EXERCISE:
Output exactly the lines between the line that contains "Open the WPA" and the last line of the material, counting both.

PROVIDED MATERIAL:
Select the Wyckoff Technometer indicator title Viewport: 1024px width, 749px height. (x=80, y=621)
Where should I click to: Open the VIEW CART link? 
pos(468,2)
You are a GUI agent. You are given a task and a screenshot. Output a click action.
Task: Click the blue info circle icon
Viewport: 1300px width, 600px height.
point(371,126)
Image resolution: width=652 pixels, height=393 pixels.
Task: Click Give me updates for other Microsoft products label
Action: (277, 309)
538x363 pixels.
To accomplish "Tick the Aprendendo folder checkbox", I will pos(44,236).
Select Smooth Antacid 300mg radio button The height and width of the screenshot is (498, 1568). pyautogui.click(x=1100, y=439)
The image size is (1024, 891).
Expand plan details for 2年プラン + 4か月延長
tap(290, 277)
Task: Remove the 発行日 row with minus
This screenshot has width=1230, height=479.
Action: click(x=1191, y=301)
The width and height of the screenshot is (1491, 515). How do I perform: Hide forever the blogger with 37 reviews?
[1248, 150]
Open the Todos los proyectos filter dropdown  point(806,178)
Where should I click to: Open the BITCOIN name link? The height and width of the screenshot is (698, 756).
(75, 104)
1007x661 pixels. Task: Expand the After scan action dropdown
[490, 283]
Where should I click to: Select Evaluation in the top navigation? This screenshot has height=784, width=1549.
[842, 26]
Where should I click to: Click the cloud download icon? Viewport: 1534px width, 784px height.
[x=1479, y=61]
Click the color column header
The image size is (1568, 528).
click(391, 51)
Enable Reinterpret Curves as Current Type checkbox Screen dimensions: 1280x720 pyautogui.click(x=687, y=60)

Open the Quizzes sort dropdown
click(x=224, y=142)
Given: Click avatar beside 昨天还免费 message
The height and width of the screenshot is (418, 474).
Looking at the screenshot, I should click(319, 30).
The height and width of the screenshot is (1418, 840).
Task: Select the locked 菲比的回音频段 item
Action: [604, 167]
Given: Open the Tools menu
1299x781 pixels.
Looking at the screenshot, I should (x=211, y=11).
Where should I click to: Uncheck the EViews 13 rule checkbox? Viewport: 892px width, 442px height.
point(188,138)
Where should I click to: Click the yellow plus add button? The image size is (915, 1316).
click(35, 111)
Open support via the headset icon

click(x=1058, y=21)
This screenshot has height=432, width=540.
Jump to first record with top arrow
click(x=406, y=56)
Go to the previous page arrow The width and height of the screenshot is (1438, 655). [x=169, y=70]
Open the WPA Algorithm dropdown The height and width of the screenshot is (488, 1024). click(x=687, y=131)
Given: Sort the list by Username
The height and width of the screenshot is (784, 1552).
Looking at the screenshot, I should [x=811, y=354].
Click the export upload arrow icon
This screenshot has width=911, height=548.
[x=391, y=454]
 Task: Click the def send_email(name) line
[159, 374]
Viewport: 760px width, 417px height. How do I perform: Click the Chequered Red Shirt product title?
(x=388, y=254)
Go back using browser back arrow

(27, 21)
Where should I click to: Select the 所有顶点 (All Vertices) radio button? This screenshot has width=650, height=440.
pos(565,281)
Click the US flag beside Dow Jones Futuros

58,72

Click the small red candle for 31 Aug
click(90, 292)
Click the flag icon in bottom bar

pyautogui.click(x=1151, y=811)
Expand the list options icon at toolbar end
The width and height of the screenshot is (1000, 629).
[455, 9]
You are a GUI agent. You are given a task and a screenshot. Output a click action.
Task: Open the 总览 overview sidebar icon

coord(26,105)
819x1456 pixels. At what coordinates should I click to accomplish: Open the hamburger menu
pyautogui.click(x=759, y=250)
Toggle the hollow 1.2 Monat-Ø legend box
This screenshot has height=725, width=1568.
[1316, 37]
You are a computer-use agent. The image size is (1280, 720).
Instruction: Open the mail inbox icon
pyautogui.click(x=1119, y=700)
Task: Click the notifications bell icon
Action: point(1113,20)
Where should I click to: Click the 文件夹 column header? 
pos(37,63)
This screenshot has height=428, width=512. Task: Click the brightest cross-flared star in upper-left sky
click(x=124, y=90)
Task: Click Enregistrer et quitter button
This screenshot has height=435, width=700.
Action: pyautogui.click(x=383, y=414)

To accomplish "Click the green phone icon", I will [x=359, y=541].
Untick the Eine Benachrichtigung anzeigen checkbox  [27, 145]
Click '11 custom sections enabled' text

OUTPUT BELOW:
Open the WPA Algorithm dropdown The height and width of the screenshot is (488, 1024). click(x=687, y=131)
Given: Sort the list by Username
The height and width of the screenshot is (784, 1552).
Looking at the screenshot, I should [x=811, y=354].
Click the export upload arrow icon
This screenshot has width=911, height=548.
[x=391, y=454]
 Task: Click the def send_email(name) line
[159, 374]
Viewport: 760px width, 417px height. How do I perform: Click the Chequered Red Shirt product title?
(x=388, y=254)
Go back using browser back arrow

(27, 21)
Where should I click to: Select the 所有顶点 (All Vertices) radio button? This screenshot has width=650, height=440.
pos(565,281)
Click the US flag beside Dow Jones Futuros

58,72

Click the small red candle for 31 Aug
click(90, 292)
Click the flag icon in bottom bar

pyautogui.click(x=1151, y=811)
Expand the list options icon at toolbar end
The width and height of the screenshot is (1000, 629).
[455, 9]
You are a GUI agent. You are given a task and a screenshot. Output a click action.
Task: Open the 总览 overview sidebar icon

coord(26,105)
819x1456 pixels. At what coordinates should I click to accomplish: Open the hamburger menu
pyautogui.click(x=759, y=250)
Toggle the hollow 1.2 Monat-Ø legend box
This screenshot has height=725, width=1568.
[1316, 37]
You are a computer-use agent. The image size is (1280, 720).
Instruction: Open the mail inbox icon
pyautogui.click(x=1119, y=700)
Task: Click the notifications bell icon
Action: point(1113,20)
Where should I click to: Click the 文件夹 column header? 
pos(37,63)
This screenshot has height=428, width=512. Task: Click the brightest cross-flared star in upper-left sky
click(x=124, y=90)
Task: Click Enregistrer et quitter button
This screenshot has height=435, width=700.
Action: pyautogui.click(x=383, y=414)

To accomplish "Click the green phone icon", I will [x=359, y=541].
Untick the Eine Benachrichtigung anzeigen checkbox  [27, 145]
Click '11 custom sections enabled' text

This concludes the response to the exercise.